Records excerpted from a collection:
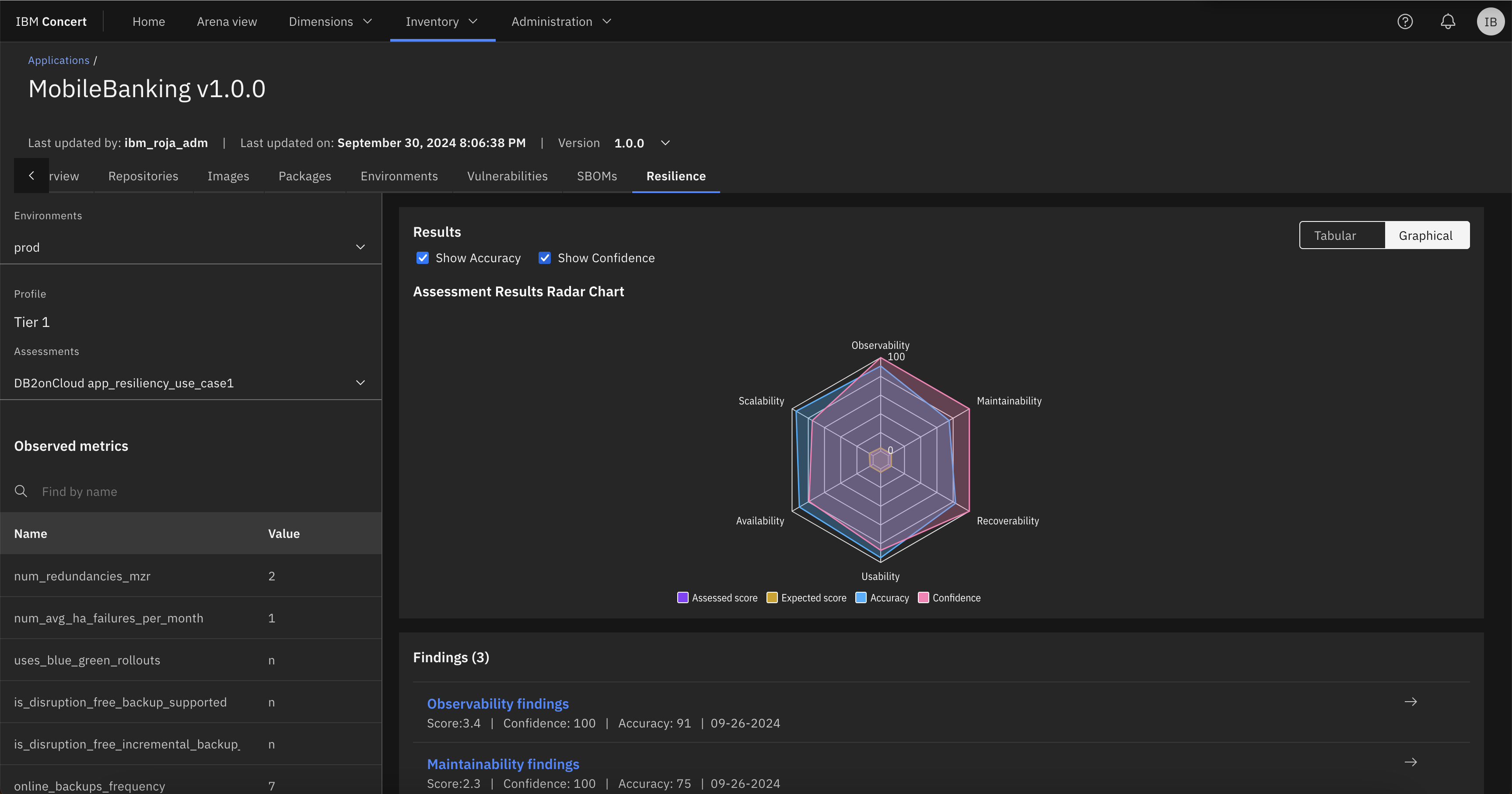Screen dimensions: 1512x794
Task: Navigate to Applications breadcrumb link
Action: (59, 60)
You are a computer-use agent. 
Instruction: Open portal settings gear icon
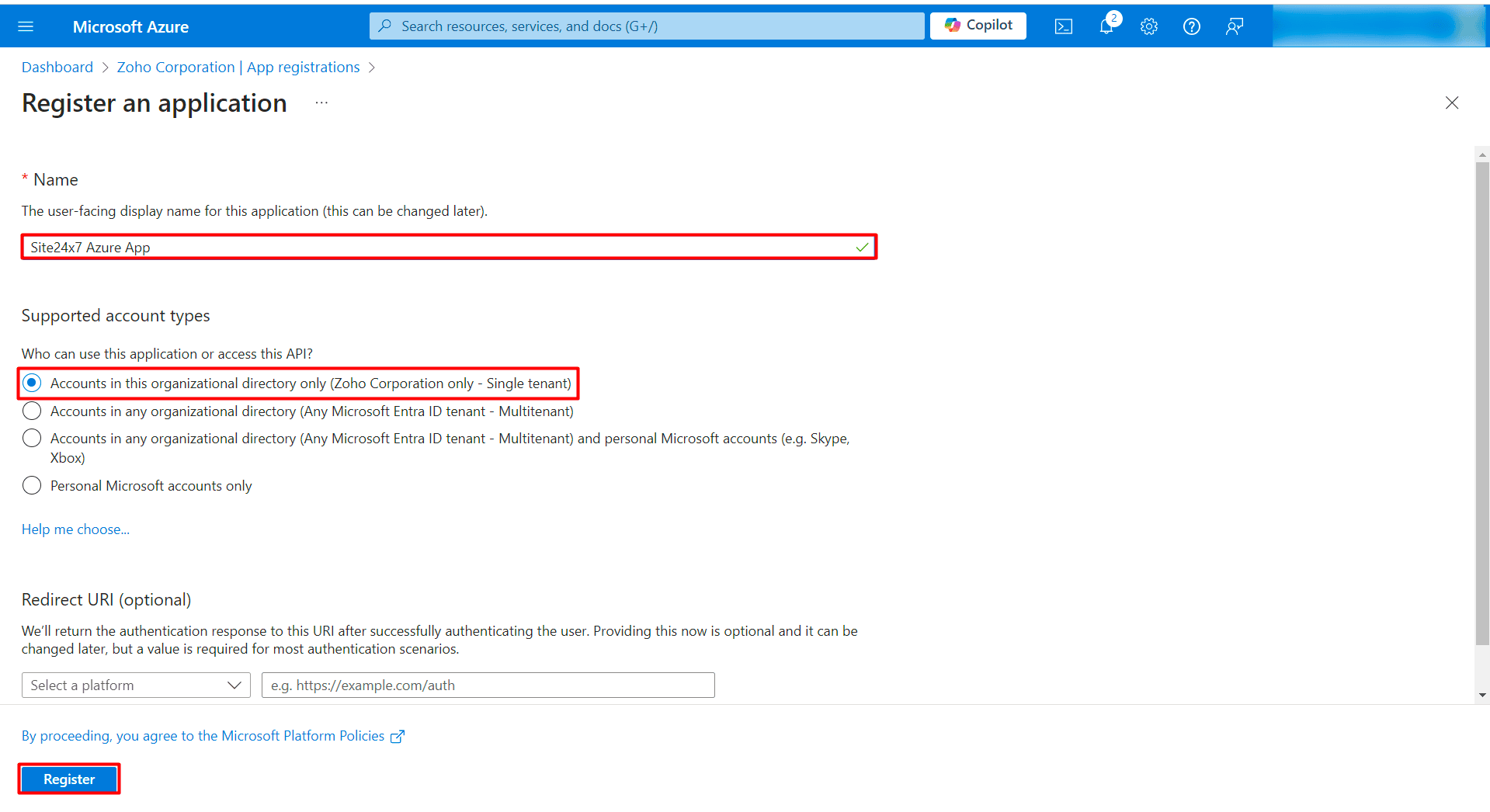[x=1148, y=26]
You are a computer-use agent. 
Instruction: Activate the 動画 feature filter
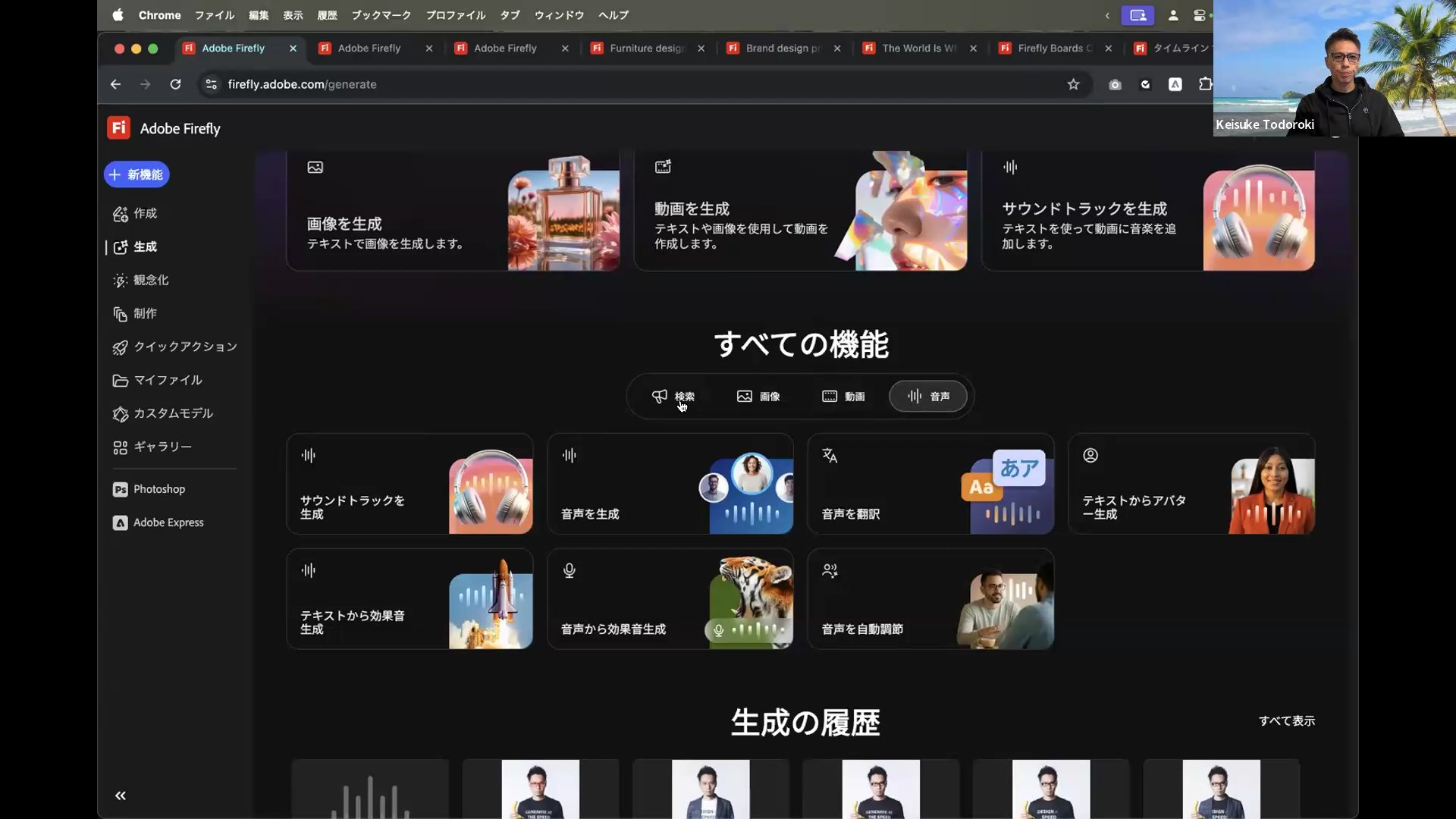pos(843,396)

## [WHAT YOU WILL DO]
What is needed is an exact repetition of every line from the line with "Instruction: Open portal settings gear icon" to the end of the data above, both ends included, with no pictures.

## [RESPONSE BOX]
Instruction: Open portal settings gear icon
[x=1148, y=26]
You are a computer-use agent. 
Instruction: Activate the 動画 feature filter
pos(843,396)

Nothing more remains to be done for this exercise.